Nutrition in aquatic sports
Under the auspices of FINA, a group of experts-researchers-practitioners in the areas of sports nutrition and aquatic sports has been working together for almost a year now to come up with sound recommendations for optimal nutrition strategies, general and sport specific.
As a result of this work, a series of articles will be published in a special issue of the International Journal of Sports Nutrition and Exercise Metabolism, in a couple of months, and the good news is that the special issue will be fully open access on the journal’s website, meaning the electronic content will be freely available.
Until then, here are the abstracts of the two of the three articles I co-authored. The third one, on nutritional recommendations for water polo, will be coming up very soon.
Nutrition and Training Adaptations in Aquatic Sports
Mujika I, Stellingwerff T, Tipton K.
The adaptive response to training is determined by the combination of the intensity, volume and frequency of the training. Various periodized approaches to training are used by aquatic sports athletes to achieve performance peaks. Nutritional support to optimize training adaptations should take periodization into consideration, i.e. nutrition should also be periodized to optimally support training and facilitate adaptations. Moreover, other aspects of training, e.g. overload training, tapering and detraining, should be considered when making nutrition recommendations for aquatic athletes. There is evidence, albeit not in aquatic sports, that restricting carbohydrate availability may enhance some training adaptations. More research needs to be performed, particularly in aquatic sports, to determine the optimal strategy for periodizing carbohydrate intake to optimize adaptations. Protein nutrition is an important consideration for optimal training adaptations. Factors other than the total amount of daily protein intake should be considered. For instance, the type of protein, timing and pattern of protein intake and the amount of protein ingested at any one time influence the metabolic response to protein ingestion. Body mass and composition are important for aquatic sport athletes in relation to power-to-mass and for aesthetic reasons. Protein may be particularly important for athletes desiring to maintain muscle while losing body mass. Nutritional supplements, such as beta-alanine and sodium bicarbonate may have particular usefulness for aquatic athletes' training adaptation.

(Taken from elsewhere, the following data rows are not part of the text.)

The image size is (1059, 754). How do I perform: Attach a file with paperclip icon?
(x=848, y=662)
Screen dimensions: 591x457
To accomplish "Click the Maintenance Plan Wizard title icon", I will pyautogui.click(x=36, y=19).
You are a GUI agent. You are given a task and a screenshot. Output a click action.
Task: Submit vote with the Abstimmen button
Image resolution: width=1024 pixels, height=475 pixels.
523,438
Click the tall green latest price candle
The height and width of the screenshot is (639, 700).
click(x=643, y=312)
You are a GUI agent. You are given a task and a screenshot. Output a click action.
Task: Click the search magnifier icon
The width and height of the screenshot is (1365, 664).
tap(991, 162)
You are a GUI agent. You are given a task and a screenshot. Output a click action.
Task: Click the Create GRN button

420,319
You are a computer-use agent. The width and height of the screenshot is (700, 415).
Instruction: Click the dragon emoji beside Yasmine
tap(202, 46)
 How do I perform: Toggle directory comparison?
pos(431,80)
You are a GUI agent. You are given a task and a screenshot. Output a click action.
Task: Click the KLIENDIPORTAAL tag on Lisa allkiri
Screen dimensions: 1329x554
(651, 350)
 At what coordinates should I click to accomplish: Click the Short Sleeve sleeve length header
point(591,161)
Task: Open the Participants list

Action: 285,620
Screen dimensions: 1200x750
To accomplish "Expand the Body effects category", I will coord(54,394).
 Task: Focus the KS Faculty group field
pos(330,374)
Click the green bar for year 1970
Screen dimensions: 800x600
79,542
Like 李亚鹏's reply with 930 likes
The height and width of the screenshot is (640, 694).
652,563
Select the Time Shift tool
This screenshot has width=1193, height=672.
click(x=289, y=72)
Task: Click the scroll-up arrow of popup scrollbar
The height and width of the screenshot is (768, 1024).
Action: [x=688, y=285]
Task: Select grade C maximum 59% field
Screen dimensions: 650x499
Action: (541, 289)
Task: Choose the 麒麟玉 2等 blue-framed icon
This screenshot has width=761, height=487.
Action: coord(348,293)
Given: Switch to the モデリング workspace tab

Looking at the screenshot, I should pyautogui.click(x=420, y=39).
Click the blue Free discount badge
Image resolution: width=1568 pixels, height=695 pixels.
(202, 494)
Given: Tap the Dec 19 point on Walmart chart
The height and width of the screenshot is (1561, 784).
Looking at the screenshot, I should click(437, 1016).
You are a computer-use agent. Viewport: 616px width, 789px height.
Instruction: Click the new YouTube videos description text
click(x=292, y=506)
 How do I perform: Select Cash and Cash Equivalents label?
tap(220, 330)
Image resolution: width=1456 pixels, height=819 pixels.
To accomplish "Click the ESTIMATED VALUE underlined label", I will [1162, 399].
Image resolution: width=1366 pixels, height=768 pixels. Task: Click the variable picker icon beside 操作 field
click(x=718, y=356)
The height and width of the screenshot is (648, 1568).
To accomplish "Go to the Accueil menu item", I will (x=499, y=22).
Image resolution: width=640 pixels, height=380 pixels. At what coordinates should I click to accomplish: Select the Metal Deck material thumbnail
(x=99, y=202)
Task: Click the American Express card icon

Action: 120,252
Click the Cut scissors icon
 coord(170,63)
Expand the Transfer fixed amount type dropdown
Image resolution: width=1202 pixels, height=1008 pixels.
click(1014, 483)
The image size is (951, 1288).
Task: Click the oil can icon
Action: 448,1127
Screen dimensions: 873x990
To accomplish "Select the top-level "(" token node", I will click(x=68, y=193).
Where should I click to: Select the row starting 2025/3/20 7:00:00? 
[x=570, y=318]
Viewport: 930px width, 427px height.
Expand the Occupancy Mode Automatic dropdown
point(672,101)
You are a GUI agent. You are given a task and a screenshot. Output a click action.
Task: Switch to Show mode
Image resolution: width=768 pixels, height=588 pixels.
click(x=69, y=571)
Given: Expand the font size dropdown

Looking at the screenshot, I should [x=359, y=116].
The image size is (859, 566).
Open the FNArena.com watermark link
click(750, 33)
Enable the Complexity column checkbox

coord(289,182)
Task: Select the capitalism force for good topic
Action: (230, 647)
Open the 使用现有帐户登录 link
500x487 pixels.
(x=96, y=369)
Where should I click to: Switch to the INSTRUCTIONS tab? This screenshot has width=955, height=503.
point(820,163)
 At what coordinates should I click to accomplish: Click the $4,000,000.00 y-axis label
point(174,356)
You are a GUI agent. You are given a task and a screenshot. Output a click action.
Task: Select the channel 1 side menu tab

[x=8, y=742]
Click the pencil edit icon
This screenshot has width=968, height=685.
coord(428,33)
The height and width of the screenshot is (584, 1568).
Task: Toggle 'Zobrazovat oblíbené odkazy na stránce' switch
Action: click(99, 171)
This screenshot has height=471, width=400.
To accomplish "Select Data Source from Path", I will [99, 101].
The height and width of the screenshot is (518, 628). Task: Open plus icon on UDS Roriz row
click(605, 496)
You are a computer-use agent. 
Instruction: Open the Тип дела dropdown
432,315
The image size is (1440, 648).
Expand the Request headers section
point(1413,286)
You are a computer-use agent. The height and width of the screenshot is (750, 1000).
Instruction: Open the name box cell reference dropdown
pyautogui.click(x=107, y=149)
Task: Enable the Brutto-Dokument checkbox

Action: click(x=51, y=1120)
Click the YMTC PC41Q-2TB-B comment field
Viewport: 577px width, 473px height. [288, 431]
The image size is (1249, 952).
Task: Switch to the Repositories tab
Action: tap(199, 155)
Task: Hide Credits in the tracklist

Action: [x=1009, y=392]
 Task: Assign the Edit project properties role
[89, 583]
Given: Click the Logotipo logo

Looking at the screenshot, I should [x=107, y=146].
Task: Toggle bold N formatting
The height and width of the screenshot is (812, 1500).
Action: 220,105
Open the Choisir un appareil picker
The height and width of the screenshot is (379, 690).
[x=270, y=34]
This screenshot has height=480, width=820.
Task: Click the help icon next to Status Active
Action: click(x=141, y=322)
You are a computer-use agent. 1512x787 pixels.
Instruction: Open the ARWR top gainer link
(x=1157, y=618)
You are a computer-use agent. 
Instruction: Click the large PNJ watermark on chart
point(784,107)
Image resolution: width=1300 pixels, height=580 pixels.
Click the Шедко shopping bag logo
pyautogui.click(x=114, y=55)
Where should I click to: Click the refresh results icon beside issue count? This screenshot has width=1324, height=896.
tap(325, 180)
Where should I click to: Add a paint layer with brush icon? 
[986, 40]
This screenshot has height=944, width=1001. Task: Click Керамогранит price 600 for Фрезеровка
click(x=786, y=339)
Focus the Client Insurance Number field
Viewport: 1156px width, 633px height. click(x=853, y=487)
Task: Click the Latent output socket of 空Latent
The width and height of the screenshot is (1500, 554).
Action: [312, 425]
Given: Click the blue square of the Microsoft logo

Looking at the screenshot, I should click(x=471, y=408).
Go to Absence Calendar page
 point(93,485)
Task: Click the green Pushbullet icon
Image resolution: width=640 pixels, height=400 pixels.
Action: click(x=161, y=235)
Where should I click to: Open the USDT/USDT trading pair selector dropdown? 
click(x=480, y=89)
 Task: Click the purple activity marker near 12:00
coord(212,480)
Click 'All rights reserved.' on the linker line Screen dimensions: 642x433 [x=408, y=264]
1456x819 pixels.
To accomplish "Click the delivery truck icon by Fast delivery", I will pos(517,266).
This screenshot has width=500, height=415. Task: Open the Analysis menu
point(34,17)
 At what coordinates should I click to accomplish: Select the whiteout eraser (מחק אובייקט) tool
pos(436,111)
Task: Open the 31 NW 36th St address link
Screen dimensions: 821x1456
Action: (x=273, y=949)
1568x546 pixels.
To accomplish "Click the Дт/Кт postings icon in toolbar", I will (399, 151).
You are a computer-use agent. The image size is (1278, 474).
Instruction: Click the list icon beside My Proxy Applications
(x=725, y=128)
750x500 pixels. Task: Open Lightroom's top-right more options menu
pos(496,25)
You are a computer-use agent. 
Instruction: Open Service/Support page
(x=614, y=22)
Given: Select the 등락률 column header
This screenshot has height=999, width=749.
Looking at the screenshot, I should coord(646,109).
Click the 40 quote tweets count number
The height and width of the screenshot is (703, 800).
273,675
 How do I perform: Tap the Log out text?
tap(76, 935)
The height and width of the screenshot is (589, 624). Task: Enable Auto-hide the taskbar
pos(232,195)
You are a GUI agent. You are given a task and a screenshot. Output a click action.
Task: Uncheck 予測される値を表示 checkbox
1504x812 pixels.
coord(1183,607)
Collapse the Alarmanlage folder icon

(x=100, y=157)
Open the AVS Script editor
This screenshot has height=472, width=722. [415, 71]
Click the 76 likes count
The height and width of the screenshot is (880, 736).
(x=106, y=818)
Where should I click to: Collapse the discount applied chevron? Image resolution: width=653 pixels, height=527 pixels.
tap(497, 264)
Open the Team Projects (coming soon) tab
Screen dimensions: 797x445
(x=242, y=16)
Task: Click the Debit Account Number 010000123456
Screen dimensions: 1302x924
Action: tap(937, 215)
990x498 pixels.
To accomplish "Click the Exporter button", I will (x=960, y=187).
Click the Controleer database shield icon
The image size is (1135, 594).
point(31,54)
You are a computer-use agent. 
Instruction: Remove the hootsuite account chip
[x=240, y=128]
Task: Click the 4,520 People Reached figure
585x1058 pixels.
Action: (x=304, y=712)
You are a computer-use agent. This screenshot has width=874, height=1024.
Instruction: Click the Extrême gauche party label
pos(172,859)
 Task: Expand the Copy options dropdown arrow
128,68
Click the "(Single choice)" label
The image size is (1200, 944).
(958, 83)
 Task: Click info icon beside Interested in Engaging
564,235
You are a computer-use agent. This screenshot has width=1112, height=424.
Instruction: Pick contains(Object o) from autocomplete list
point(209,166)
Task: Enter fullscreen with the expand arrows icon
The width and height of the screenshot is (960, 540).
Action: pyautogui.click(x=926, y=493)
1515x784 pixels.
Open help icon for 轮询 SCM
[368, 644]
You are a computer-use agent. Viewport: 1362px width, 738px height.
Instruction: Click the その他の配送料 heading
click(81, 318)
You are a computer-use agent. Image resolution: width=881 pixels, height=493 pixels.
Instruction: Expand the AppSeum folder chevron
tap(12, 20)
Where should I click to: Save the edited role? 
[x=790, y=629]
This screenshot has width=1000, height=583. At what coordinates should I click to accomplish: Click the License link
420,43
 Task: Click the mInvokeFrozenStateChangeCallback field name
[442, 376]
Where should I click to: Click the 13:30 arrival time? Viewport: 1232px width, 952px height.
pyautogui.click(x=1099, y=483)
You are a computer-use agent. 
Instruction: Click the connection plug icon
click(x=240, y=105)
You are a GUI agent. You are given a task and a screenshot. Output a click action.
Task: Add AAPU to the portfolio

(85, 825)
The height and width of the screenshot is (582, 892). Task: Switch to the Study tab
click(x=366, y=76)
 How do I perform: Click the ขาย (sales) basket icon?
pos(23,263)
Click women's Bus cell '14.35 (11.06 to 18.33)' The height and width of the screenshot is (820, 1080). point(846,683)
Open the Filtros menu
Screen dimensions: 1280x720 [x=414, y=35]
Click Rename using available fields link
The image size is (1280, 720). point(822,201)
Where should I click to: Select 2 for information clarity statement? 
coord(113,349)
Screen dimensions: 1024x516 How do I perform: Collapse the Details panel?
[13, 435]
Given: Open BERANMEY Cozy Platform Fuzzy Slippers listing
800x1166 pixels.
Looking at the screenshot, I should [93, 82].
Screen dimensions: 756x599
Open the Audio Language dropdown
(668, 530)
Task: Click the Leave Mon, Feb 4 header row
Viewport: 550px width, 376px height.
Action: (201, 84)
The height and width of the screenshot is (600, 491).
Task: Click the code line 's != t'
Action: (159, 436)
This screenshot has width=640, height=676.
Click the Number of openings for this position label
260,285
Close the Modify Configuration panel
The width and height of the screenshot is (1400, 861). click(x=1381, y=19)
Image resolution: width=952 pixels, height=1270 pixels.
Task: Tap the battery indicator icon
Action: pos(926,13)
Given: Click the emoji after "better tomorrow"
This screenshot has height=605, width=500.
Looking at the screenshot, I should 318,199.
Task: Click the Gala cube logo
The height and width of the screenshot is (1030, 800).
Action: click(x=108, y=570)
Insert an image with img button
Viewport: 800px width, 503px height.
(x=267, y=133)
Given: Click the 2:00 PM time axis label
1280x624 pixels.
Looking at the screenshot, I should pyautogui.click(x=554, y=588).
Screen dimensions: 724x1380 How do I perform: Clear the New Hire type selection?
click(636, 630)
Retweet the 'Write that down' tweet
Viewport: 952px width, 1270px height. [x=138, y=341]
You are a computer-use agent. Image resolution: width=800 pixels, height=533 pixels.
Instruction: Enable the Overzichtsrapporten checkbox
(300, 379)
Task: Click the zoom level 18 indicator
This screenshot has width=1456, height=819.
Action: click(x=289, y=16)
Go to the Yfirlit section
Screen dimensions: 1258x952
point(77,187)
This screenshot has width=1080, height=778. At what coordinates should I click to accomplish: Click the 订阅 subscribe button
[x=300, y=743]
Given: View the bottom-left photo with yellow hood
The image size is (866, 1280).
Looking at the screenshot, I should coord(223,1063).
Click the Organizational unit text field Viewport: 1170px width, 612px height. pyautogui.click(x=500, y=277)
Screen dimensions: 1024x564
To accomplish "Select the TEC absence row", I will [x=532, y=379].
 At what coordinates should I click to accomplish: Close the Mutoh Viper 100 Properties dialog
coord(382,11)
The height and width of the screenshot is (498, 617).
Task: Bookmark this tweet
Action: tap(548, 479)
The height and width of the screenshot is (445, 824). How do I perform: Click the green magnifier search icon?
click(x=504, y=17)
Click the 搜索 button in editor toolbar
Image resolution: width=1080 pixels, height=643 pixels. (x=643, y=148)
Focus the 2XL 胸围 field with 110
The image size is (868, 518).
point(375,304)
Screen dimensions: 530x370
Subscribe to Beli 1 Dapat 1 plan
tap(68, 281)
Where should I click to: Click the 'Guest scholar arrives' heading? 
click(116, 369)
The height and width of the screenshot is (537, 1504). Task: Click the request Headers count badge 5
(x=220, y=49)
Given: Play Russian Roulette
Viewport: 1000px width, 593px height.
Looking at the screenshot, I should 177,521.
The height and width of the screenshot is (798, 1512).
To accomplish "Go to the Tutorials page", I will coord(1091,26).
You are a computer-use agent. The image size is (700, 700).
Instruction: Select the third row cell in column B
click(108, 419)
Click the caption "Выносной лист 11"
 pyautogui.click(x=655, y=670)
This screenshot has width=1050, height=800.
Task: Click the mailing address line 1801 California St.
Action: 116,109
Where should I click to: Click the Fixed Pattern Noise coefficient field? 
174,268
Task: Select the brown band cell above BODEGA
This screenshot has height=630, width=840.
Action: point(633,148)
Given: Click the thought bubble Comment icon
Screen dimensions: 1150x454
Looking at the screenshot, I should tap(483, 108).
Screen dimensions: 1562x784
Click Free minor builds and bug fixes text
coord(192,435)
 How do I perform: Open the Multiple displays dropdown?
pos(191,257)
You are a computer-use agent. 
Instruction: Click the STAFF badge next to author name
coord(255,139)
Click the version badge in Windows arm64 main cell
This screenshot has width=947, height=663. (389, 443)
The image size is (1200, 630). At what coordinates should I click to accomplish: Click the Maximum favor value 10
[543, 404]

Nutrition for Recovery in Aquatic Sports
Burke LM, Mujika I.
Post-exercise recovery is an important theme to aquatic athletes, and involves interest in the quality, quantity and timing of intake of food and fluids after workouts or competitive events to optimise processes such as refuelling, rehydration, repair and adaptation. Recovery processes which help to minimise the risk of illness and injury are also important but are less well documented. Recovery between workouts or competitive events may have two separate goals: 1. restoration of body losses/changes caused by the first session to restore performance for the next; and 2. maximization of the adaptive responses to the stress provided by the session to gradually make the body become better at the features of exercise that are important for performance. In some cases, effective recovery occurs only when nutrients are supplied, and an early supply of nutrients may also be valuable in situations where the period immediately after exercise provides a enhanced stimulus for recovery. This review summarises contemporary knowledge of nutritional strategies to promote glycogen resynthesis, restoration of fluid balance and protein synthesis following different types of exercise stimuli. It notes that some scenarios benefit from a pro-active approach to recovery eating, while others may not need such attention. In fact, there may be some situations in which it may actually be beneficial to withhold nutritional support immediately after exercise. Each athlete should use a cost-benefit analysis of the approaches to recovery following different types of workouts or competitive events and then periodize different recovery strategies into their training or competition programs.